* _Directions for this task_: The answer should consist of every line in the material below that has the word "will".

* _Records to use_:

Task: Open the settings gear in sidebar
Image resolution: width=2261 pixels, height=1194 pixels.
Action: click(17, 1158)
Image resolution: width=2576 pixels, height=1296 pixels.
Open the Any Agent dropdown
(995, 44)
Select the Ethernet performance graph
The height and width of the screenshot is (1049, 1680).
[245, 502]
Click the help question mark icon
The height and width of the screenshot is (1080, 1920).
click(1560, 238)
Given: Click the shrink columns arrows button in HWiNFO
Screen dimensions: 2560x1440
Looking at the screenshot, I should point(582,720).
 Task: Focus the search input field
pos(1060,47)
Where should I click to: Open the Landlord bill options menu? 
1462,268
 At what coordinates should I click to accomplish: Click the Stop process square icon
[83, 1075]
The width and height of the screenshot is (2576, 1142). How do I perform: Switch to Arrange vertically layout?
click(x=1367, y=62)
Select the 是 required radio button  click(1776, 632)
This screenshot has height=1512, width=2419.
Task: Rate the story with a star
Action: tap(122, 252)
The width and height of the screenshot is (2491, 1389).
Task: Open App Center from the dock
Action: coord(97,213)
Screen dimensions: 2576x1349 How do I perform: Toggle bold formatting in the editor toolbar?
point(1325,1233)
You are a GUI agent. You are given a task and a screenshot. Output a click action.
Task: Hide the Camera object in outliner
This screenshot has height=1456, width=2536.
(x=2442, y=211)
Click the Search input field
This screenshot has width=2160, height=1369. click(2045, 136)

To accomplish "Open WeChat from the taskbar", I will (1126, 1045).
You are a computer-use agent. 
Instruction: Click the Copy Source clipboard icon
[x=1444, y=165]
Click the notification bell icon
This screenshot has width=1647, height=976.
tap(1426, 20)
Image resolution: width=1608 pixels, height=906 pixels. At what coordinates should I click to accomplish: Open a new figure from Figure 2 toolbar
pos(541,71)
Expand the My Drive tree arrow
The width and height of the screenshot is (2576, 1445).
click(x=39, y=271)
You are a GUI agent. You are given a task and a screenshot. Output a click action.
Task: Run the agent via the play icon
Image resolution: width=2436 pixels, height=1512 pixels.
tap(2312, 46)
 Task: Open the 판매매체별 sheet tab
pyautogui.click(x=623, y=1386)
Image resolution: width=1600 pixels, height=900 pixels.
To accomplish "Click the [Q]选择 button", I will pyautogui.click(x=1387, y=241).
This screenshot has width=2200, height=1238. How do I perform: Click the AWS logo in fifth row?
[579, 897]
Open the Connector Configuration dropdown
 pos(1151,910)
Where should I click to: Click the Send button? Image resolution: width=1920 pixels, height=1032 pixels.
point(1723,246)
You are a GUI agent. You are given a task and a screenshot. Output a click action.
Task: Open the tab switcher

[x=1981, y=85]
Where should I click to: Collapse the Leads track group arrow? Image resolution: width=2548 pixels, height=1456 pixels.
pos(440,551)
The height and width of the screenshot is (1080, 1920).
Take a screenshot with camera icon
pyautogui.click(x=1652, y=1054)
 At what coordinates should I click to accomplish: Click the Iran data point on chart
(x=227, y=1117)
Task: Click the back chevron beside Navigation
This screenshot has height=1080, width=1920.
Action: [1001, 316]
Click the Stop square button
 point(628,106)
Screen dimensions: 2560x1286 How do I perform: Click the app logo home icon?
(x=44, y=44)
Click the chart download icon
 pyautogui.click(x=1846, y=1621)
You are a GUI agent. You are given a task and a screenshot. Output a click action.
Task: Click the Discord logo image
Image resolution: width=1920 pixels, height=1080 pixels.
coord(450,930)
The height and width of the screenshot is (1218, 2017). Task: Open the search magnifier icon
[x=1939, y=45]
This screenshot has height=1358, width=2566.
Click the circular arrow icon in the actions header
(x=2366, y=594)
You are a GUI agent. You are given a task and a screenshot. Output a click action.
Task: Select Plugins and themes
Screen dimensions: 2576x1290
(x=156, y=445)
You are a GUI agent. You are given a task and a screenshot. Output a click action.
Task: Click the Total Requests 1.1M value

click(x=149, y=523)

* _Answer to the exercise_:
To accomplish "Open WeChat from the taskbar", I will (1126, 1045).
To accomplish "Click the [Q]选择 button", I will pyautogui.click(x=1387, y=241).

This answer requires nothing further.